Picking the correct business focus is the most important first step to successful content management and information governance, according to Gartner.

Gartner analysts said it is critical that organizations take a total cost of ownership (TCO) approach using a five-year time frame. Organizations should expect software licensing costs to account for between 5 per cent and 20 per cent of the TCO over five years.

Gartner has identified six tactical approaches to help organizations save money in content management:

1 - Pare Down to the Essential Content: Eliminate old or duplicate content before “standard” ECM, business process management and content-enabled vertical application implementations. Appoint "content strategists" to calculate the cost, value and risk associated with storage and provisioning of content.

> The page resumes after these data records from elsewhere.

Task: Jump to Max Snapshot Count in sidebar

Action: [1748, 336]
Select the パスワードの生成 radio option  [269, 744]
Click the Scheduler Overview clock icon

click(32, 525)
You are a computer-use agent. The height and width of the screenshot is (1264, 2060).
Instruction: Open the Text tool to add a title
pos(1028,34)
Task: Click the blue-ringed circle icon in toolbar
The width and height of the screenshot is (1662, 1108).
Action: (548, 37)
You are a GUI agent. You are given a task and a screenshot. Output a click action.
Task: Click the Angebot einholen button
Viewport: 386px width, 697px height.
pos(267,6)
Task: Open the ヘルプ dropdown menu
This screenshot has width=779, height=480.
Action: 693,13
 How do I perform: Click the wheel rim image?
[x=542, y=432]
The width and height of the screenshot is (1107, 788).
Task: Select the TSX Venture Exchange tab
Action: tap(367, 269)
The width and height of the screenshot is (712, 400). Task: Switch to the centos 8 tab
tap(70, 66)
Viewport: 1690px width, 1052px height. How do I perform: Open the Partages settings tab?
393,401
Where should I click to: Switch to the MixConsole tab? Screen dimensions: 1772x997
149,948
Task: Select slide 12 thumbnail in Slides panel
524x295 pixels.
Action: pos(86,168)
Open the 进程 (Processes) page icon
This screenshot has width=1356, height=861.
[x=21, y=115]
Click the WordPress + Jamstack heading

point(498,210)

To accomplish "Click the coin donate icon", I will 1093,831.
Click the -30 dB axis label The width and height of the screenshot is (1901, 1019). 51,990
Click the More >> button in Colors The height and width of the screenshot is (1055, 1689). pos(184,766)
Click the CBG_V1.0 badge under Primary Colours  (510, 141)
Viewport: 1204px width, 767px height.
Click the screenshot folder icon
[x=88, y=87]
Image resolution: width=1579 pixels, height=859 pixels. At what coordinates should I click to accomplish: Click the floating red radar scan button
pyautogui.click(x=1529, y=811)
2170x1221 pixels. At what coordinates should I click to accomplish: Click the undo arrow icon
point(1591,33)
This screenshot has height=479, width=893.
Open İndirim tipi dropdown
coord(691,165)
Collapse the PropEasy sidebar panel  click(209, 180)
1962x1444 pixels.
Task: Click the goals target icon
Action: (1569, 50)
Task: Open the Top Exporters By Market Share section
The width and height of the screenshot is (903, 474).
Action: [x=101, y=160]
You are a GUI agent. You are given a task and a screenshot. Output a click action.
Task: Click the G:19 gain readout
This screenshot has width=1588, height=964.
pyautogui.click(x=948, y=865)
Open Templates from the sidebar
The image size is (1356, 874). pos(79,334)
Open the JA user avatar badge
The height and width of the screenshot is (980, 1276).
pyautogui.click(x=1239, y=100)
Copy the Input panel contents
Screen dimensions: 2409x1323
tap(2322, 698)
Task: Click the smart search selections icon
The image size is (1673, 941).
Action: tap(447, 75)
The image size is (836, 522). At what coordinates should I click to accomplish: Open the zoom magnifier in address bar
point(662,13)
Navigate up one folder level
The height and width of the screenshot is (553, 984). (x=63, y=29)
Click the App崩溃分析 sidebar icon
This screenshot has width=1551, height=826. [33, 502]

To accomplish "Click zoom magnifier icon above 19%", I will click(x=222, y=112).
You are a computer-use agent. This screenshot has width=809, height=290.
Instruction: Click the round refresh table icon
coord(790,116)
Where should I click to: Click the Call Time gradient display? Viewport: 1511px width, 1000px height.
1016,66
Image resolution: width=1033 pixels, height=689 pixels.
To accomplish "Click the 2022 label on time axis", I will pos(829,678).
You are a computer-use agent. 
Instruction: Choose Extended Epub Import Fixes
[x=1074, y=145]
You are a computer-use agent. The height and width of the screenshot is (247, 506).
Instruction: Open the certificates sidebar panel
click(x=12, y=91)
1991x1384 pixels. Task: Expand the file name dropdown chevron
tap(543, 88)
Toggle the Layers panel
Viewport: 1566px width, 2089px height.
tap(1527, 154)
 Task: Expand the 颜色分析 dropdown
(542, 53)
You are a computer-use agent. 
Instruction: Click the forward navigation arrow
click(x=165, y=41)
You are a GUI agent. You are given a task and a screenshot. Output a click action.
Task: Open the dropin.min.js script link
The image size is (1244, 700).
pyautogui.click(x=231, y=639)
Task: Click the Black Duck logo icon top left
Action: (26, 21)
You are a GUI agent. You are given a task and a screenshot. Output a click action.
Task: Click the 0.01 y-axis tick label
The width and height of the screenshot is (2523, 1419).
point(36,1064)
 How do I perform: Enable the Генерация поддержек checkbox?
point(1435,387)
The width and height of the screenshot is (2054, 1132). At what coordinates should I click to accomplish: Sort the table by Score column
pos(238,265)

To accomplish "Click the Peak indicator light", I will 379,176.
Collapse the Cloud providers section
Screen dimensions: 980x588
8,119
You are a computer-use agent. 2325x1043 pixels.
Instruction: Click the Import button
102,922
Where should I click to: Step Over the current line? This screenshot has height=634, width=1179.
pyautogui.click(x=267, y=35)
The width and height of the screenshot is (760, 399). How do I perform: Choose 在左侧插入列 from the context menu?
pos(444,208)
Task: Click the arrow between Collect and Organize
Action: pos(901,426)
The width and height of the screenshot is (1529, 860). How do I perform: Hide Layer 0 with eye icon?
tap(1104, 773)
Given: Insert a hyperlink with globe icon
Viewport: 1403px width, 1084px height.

2 - Include a policy implementation When You develop a Content Architecture: A policy about documents takes the form of rules and metadata that allow some automatic categorisation and expiration of content. In particular, the policy can be used to separate "content of record" from intermediate content. It can also be used to clean up repositories and file servers.

3 - Include a Content Service Provider and Open Source in Your Strategy: Content service providers are vendors that extend beyond software offerings alone and offer consulting, implementation, outsourcing or other services. IT managers must take a closer look at vendors that compete with content services beyond traditional software, such as Xerox, EDS, HP, Iron Mountain, Astoria, and Clickability among others. Open Source offerings have matured and the market has stabilised. Leaders regularly compete for government and higher education contracts among vertical markets.

4 - Leverage Your Web Channel: Organisations must stop wasting money on manual data and content transformation between customer-facing channels and instead put in place a structured and unstructured master data system.

5 - Explore the Green Benefits of an Electronic Workplace: There are various green initiatives that organisations can explore, such as moving to electronic forms and storing records electronically, eliminating redundancies (50 per cent of archived paper documents are duplicates) that are ultimately saving time, money, trees, and physical storage heating/cooling environmental impact.

6 - Get Out of the E-mail Business: Gartner believes that the hybrid on-premises and hosted e-mail services model will become increasingly popular for organisations – whereby some users (those without extensive mail and calendar needs) will use Outlook web access "in the cloud" at a low price — while the company maintains a population of Outlook/Exchange users at headquarters.